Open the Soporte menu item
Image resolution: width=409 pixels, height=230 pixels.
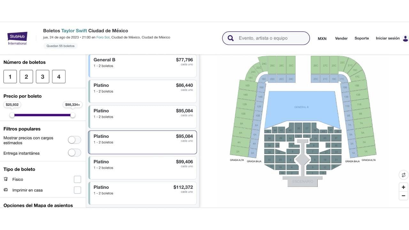(361, 38)
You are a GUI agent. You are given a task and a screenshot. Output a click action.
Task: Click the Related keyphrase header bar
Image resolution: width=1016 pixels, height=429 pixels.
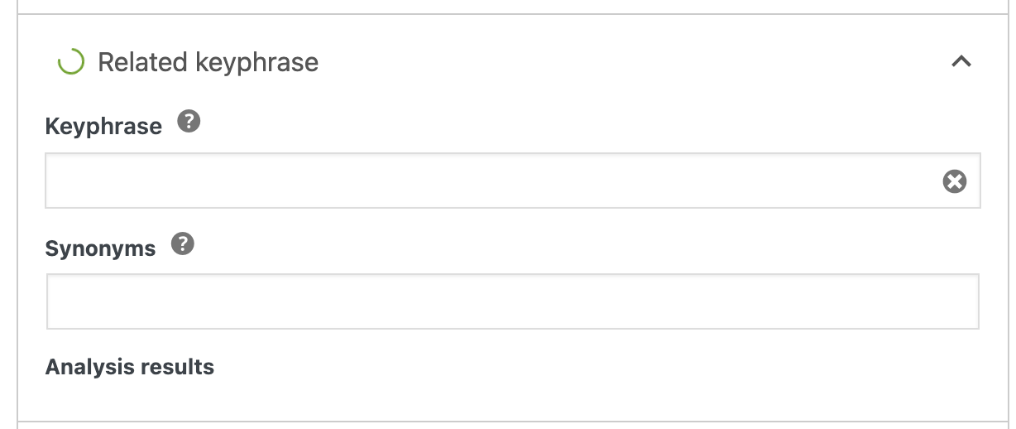pyautogui.click(x=513, y=62)
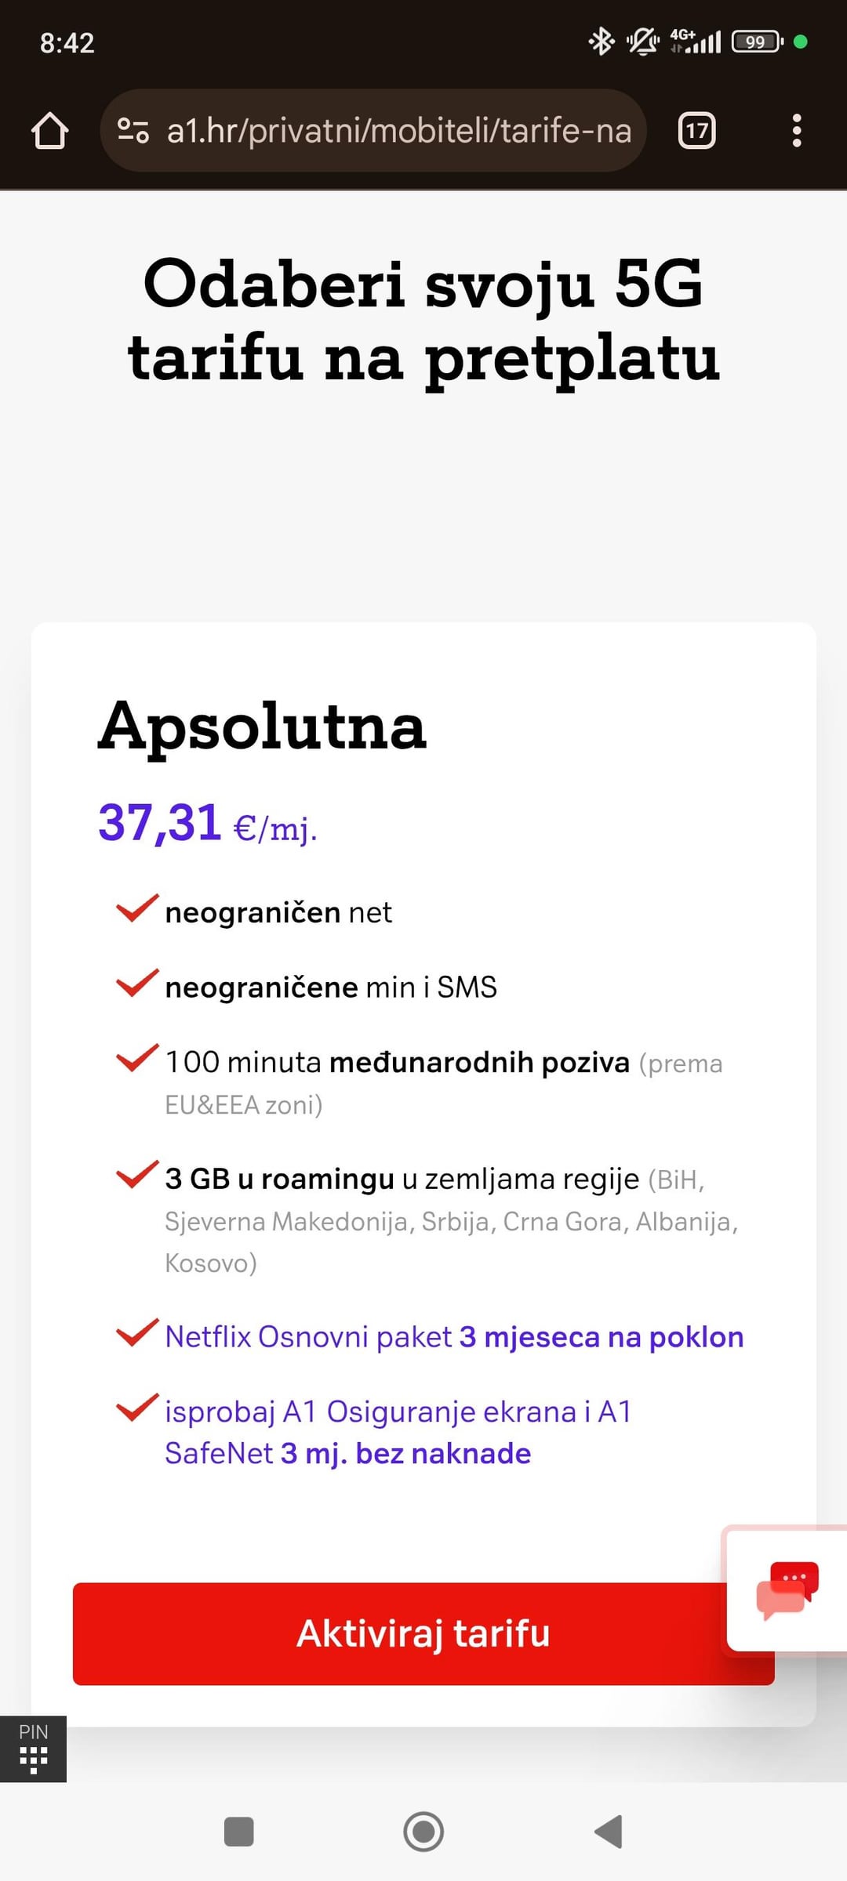The height and width of the screenshot is (1881, 847).
Task: Tap the Apsolutna tariff title
Action: coord(262,726)
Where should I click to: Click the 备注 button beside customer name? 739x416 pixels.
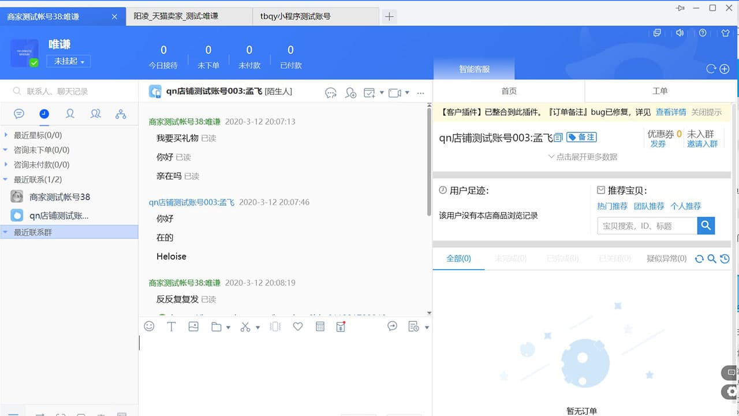[x=581, y=137]
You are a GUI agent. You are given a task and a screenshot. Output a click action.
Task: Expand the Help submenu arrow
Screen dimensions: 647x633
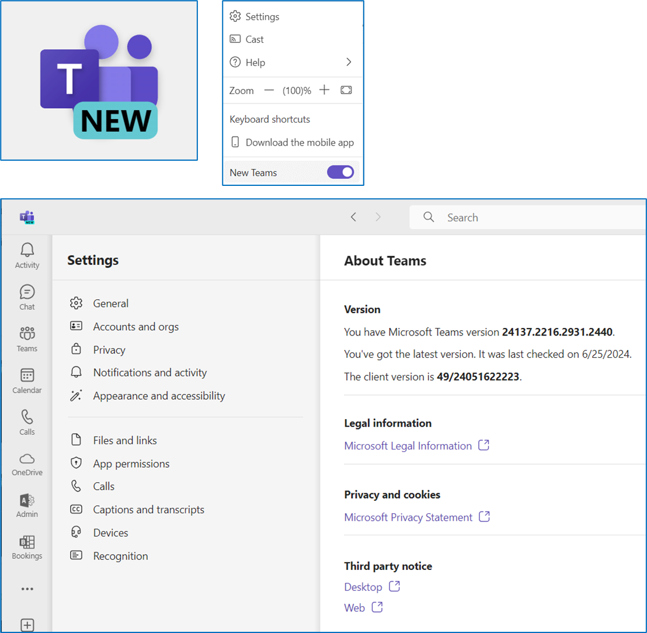tap(348, 63)
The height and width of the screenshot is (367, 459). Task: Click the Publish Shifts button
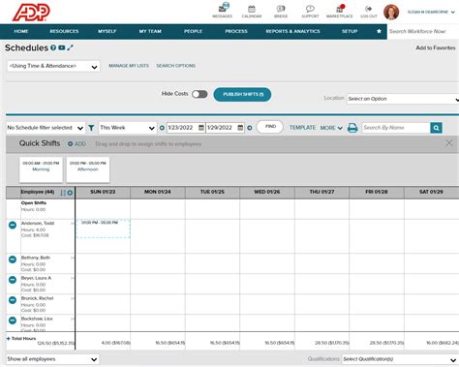pyautogui.click(x=242, y=94)
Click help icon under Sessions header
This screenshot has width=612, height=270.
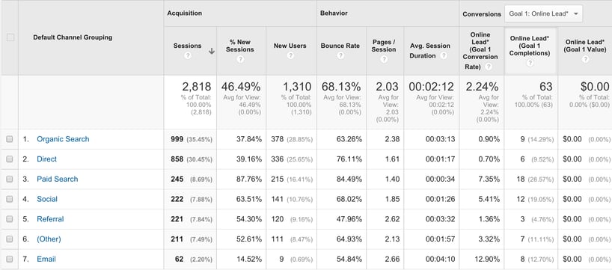coord(188,56)
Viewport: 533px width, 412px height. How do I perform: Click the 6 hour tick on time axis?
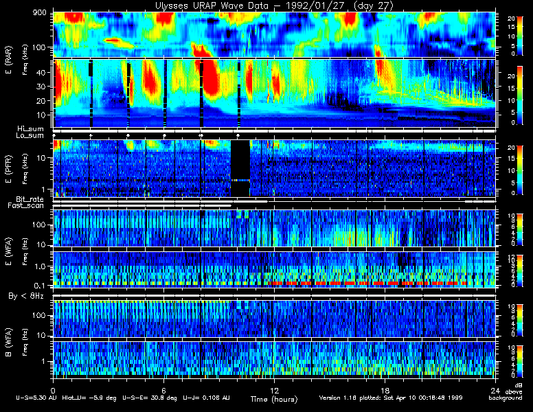pos(163,390)
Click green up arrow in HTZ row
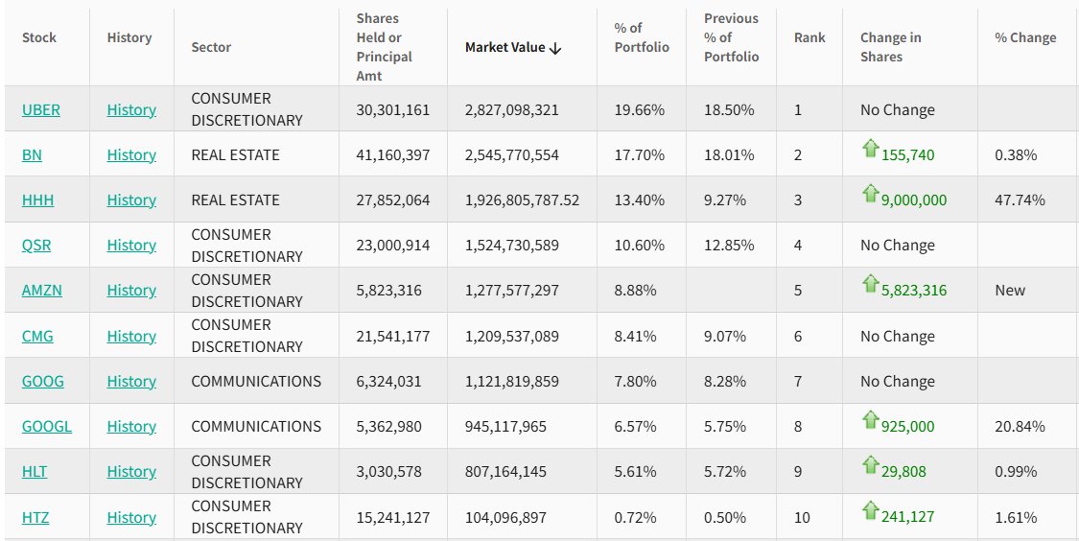This screenshot has height=541, width=1079. pos(870,509)
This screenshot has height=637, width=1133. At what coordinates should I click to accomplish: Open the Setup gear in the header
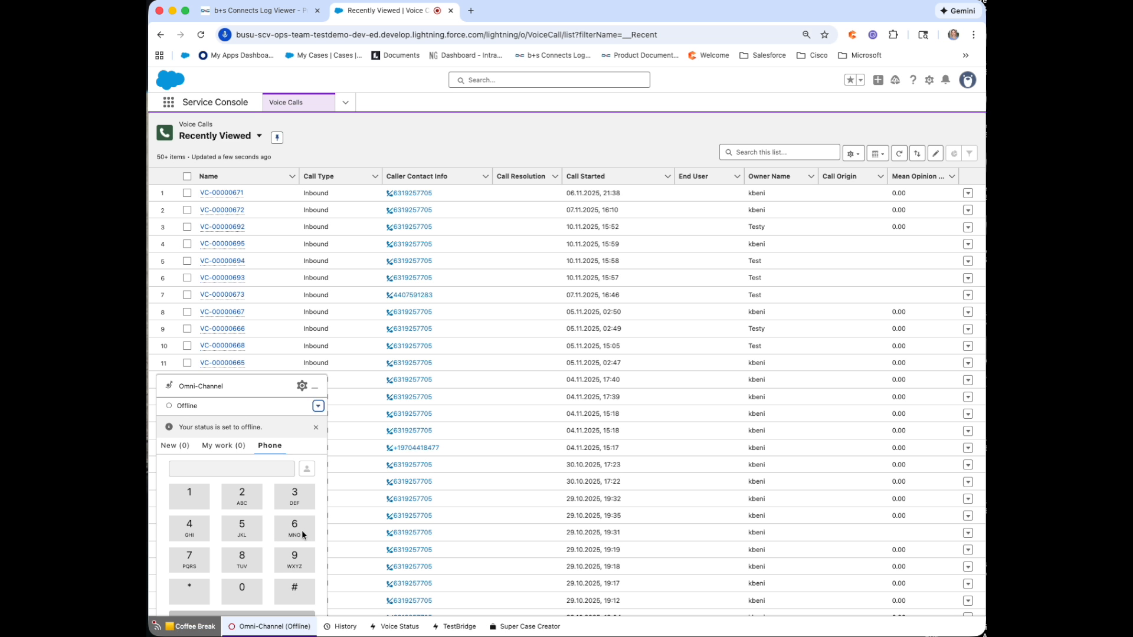929,80
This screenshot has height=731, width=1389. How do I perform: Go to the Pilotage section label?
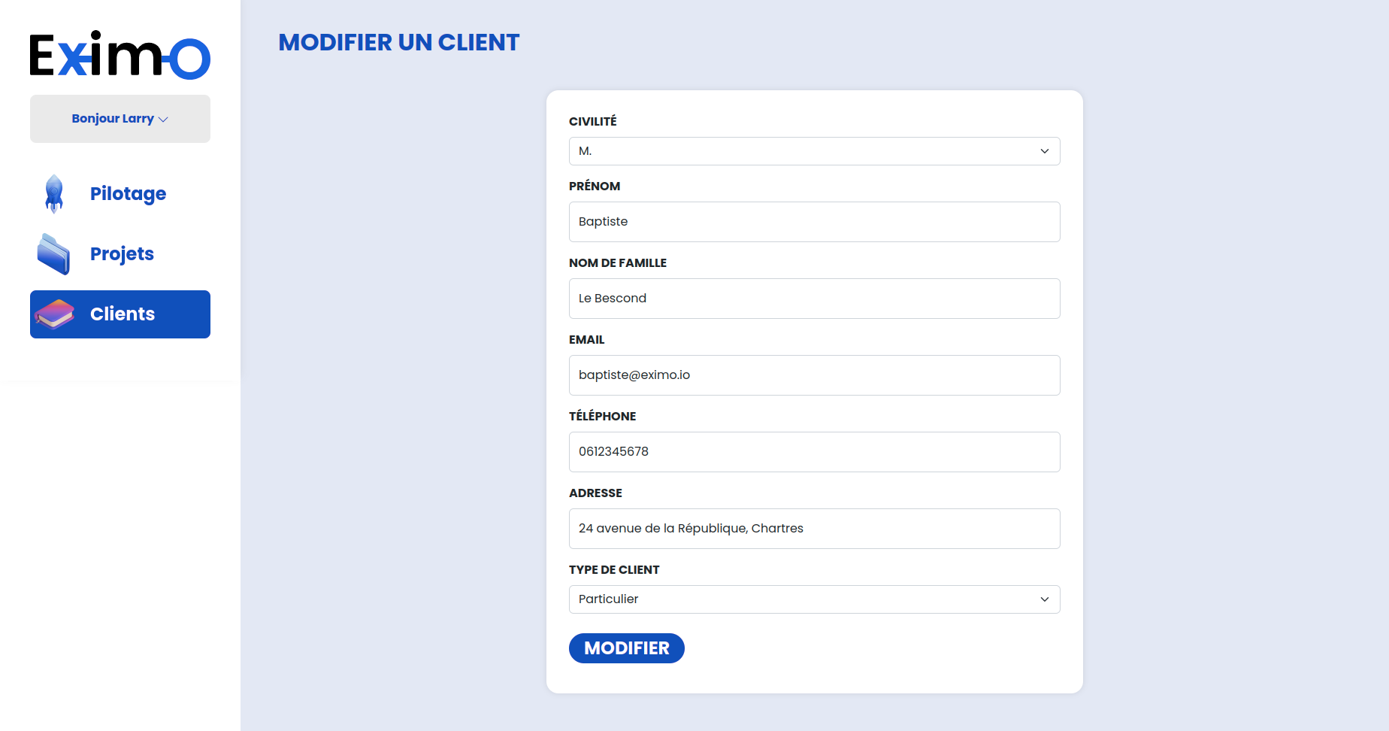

= = = = = = =

Lay out every line of the data above as a numbered list, skipping any blank lines and leaving the pictures out.

* [Full answer]:
1. Open the Soporte menu item
2. Image resolution: width=409 pixels, height=230 pixels.
3. (361, 38)
4. You are a GUI agent. You are given a task and a screenshot. Output a click action.
5. Task: Click the Related keyphrase header bar
6. Image resolution: width=1016 pixels, height=429 pixels.
7. pyautogui.click(x=513, y=62)
8. The height and width of the screenshot is (1881, 847).
9. Task: Tap the Apsolutna tariff title
10. Action: coord(262,726)
11. Where should I click to: Click the 备注 button beside customer name? 739x416 pixels.
12. [x=581, y=137]
13. You are a GUI agent. You are given a task and a screenshot. Output a click action.
14. Task: Expand the Help submenu arrow
15. Screen dimensions: 647x633
16. tap(348, 63)
17. The height and width of the screenshot is (367, 459). Task: Click the Publish Shifts button
18. pyautogui.click(x=242, y=94)
19. Click help icon under Sessions header
20. This screenshot has width=612, height=270.
21. coord(188,56)
22. Viewport: 533px width, 412px height. How do I perform: Click the 6 hour tick on time axis?
23. pos(163,390)
24. Click green up arrow in HTZ row
25. This screenshot has height=541, width=1079. pos(870,509)
26. This screenshot has height=637, width=1133. At what coordinates should I click to accomplish: Open the Setup gear in the header
27. 929,80
28. This screenshot has height=731, width=1389. How do I perform: Go to the Pilotage section label?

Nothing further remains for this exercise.